Update: This post has been updated to include enrollment information about three additional schools that were previously omitted.
Washington area law schools fared slightly better than the national average when it came to enrollment for fall 2013, according to new data released by the American Bar Association.
While enrollment of first-year students fell 8 percent at the nation’s law schools between 2012 and 2013, enrollment at George Washington and George Mason universities grew 21 percent and 1 percent, respectively. Enrollment at Georgetown University dropped 5 percent.
Still, some of those programs are enrolling the smallest classes in their history and struggling to attract the best applicants.
Although George Washington saw the biggest jump in enrollment among the region’s schools, the 481-student class that enrolled last fall is still smaller than the program’s typical class size of 500-plus students.
Enrollment of first-year students at the nation’s law schools has been falling steadily since 2010, as the shrinking availability of law firm jobs drives down the demand for a legal education. Enrollment nationwide hit an 11-year low of 39,674 for the 2013-14 school year — down 8 percent compared with 43,155 in 2012-13 and down 24 percent compared with 52,488 in 2010-11.

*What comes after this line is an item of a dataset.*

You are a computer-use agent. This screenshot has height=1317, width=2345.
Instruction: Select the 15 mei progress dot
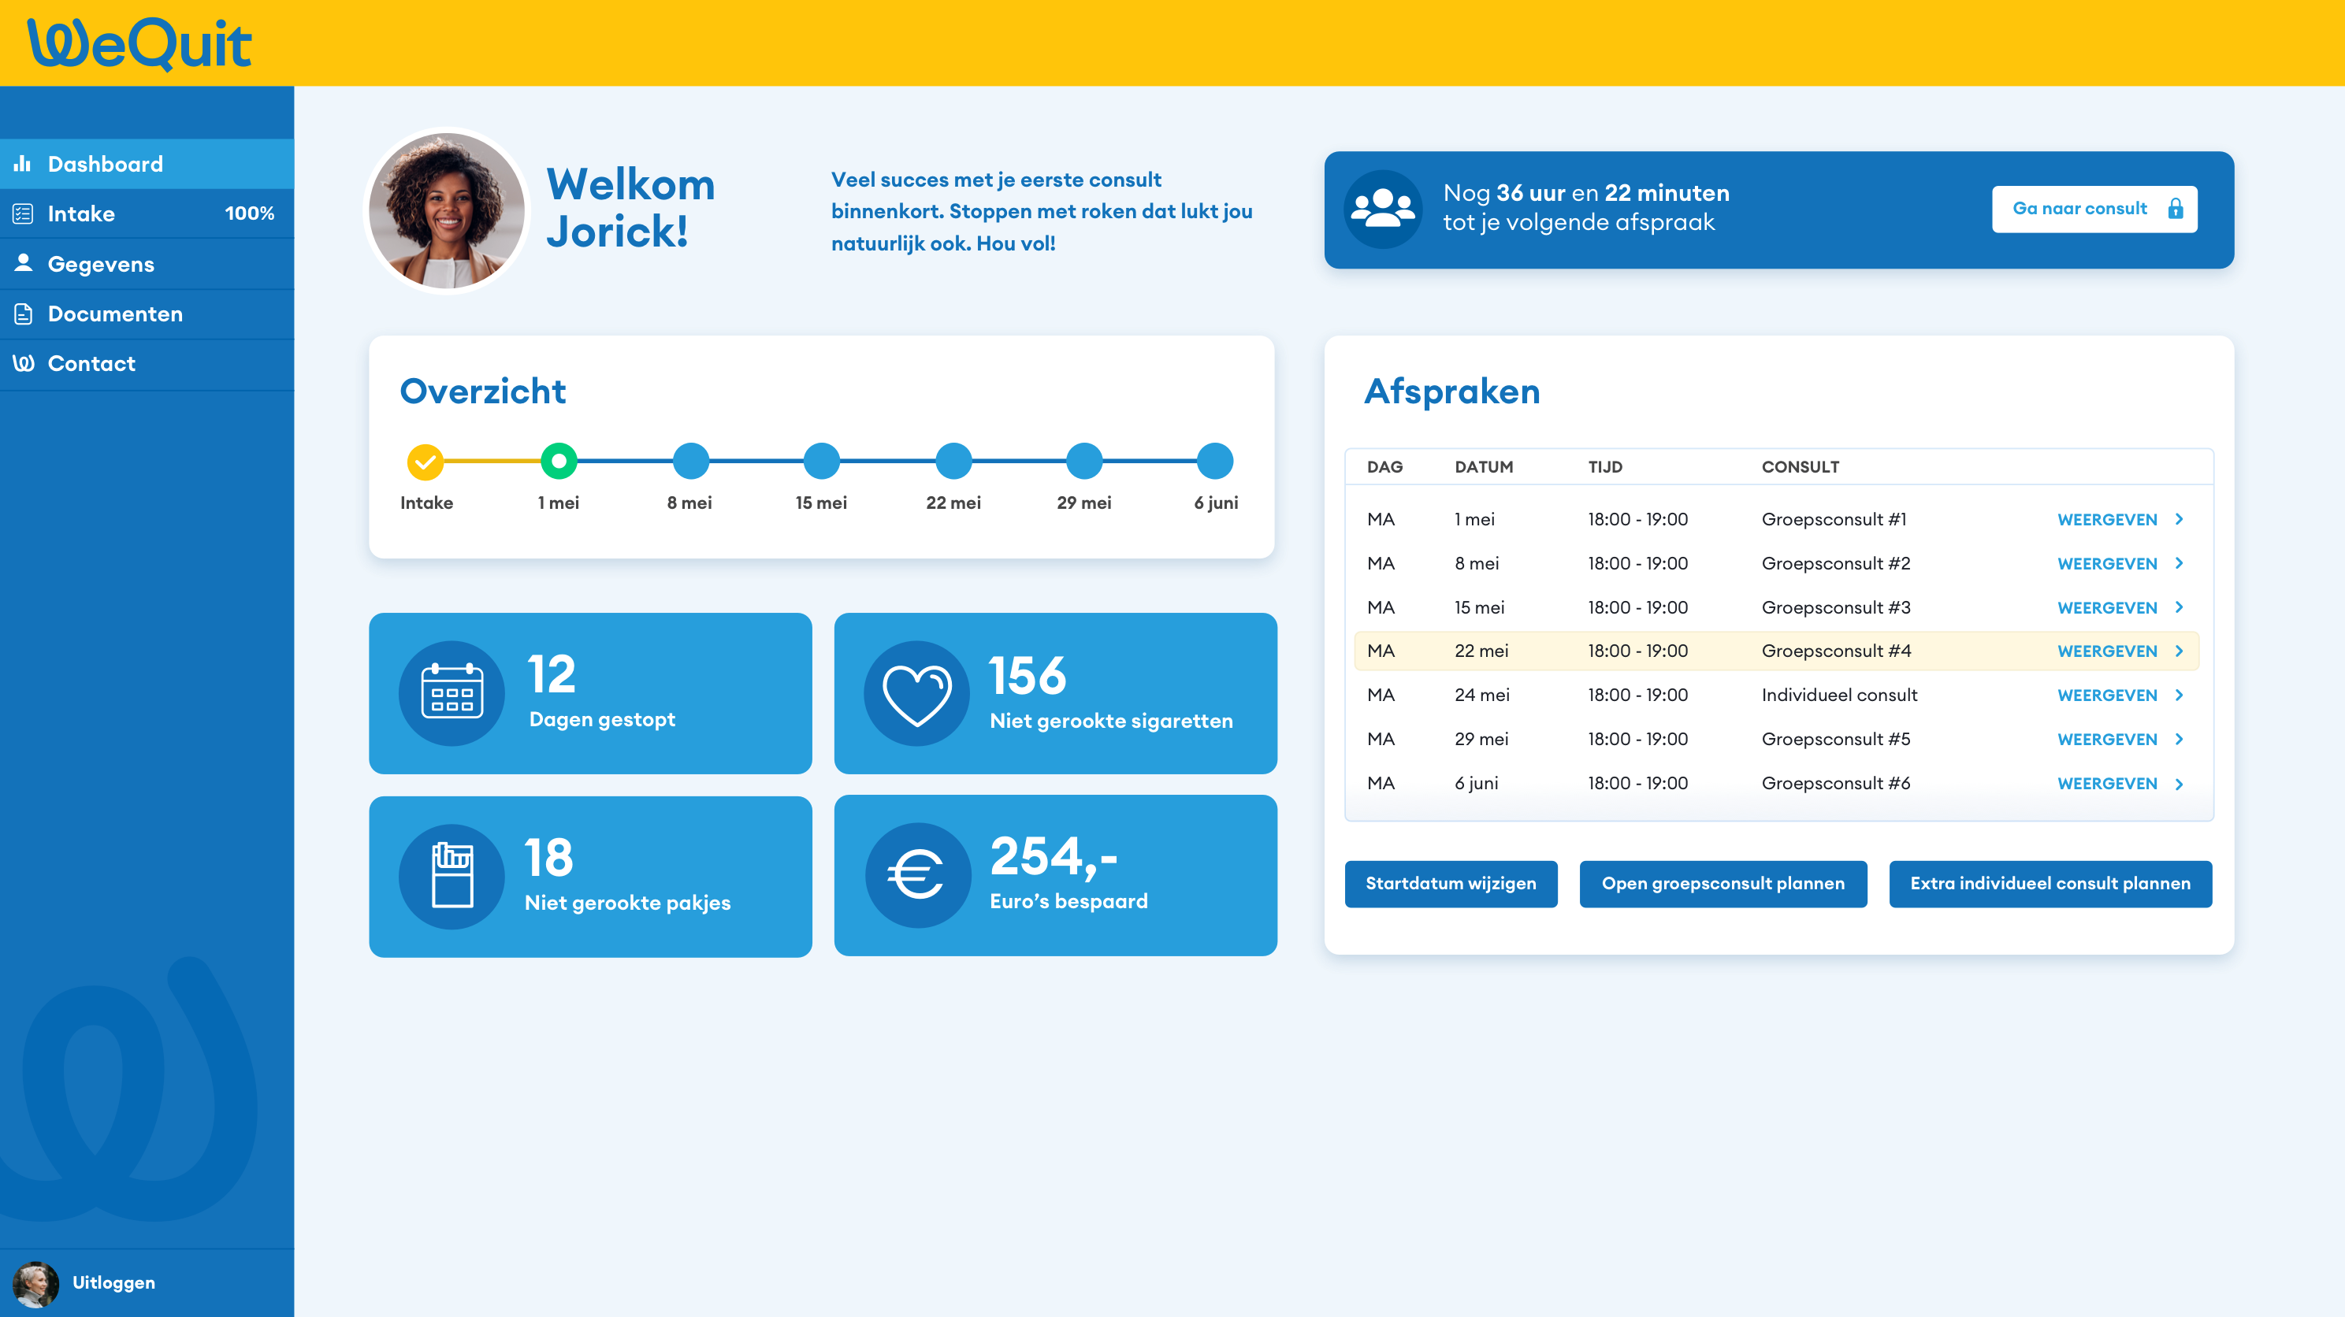pyautogui.click(x=822, y=461)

As a result, top-tier schools often find they must cut class size to maintain quality and ramp up financial aid to win over students. Many schools have had to boost recruitment budgets.
Here are the enrollment figures for first-year students at the Washington region’s law programs, comparing 2012 with 2013:
• Nationwide: Down 8 percent, from 43,155 to 39,674.
• George Mason: Up 1 percent, from 147 to 149.
• George Washington: Up 21 percent, from 398 to 481.
• Georgetown: Down 5 percent, from 575 to 544.
• American University: Down 4 percent, from 491 to 473.
• University of Virginia: Down 7 percent, from 356 to 330.
• Catholic University of America: Up 14 percent, from 141 to 161.
• University of the District of Columbia: Down 21 percent from 125 to 99.
• Howard University: Up 16 percent from 130 to 151.